** WORK TO COMPLETE **
The answer must be only the lines below from the one holding "The height and" down to the one holding "Given: Select the 第22話 episode number cell", ends included, printed exactly; please omit all pictures.

Stored data entries

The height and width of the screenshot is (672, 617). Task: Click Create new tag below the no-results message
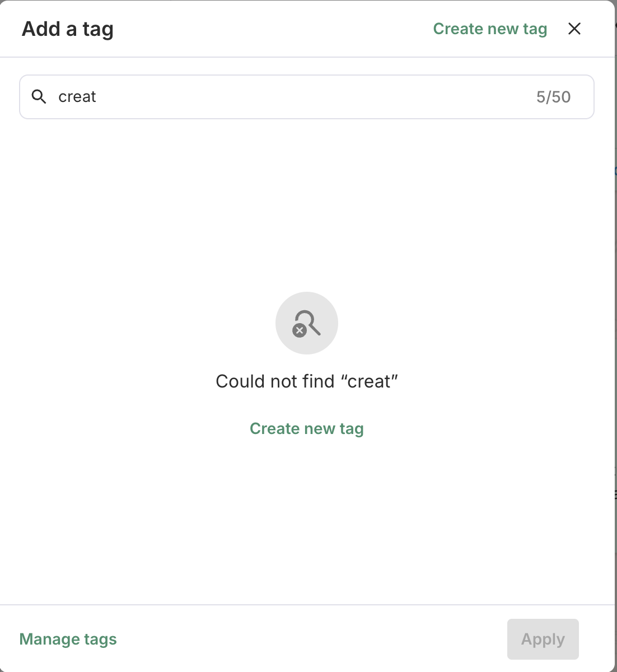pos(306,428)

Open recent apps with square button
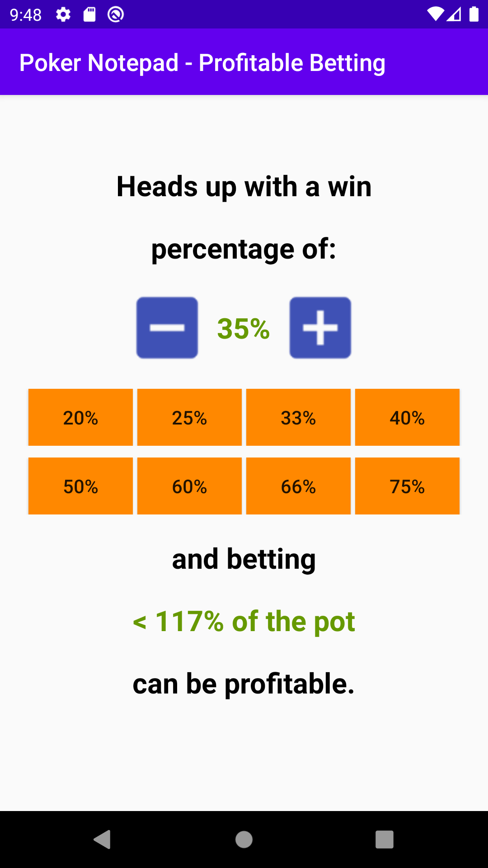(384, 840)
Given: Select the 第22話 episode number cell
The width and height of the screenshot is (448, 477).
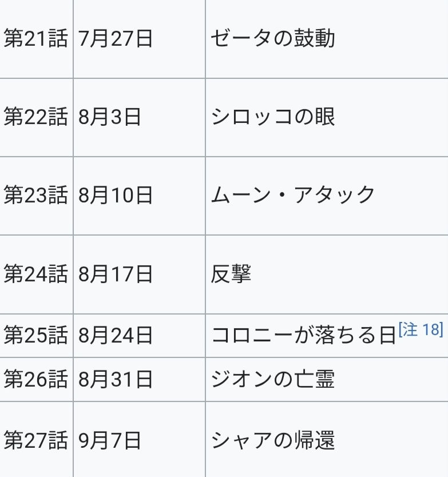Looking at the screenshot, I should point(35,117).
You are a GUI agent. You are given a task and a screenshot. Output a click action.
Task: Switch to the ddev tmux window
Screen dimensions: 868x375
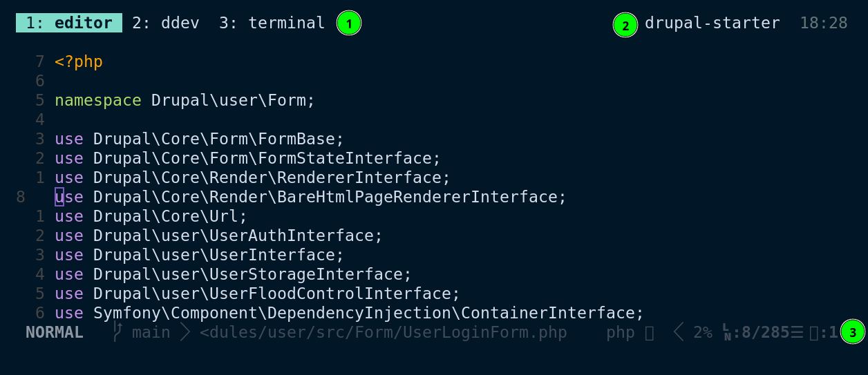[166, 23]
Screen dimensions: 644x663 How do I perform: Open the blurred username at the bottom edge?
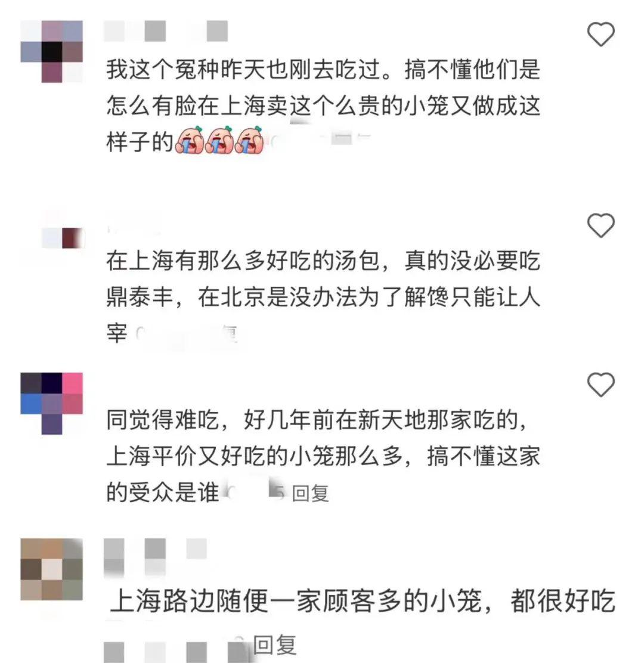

--

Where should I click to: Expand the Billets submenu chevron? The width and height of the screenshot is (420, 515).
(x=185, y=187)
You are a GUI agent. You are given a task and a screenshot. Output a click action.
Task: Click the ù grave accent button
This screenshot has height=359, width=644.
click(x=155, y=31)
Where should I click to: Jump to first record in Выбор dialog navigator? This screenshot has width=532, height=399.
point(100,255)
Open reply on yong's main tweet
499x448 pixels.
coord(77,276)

** EXPECTED OUTPUT **
The height and width of the screenshot is (672, 617). Task: Click Create new tag below the no-results message
pos(306,428)

Open recent apps with square button
(384, 840)
Given: Select the 第22話 episode number cell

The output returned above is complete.